* [Exercise instructions]
Retype only the stretch of lines that starts with the line containing "The height and width of the screenshot is (296, 465)." and ends with the last line of the records, both included, exactly.

=== Begin Enclosure ===

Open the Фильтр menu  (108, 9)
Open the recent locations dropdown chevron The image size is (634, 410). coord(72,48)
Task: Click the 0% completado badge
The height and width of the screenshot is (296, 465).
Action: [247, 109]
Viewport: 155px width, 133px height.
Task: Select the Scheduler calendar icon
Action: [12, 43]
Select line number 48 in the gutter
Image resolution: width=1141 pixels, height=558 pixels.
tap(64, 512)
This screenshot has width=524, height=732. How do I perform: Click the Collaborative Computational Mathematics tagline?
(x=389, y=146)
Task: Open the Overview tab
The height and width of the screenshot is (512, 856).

=== End Enclosure ===

* [Exercise response]
The height and width of the screenshot is (296, 465).
Action: [247, 109]
Viewport: 155px width, 133px height.
Task: Select the Scheduler calendar icon
Action: [12, 43]
Select line number 48 in the gutter
Image resolution: width=1141 pixels, height=558 pixels.
tap(64, 512)
This screenshot has width=524, height=732. How do I perform: Click the Collaborative Computational Mathematics tagline?
(x=389, y=146)
Task: Open the Overview tab
The height and width of the screenshot is (512, 856).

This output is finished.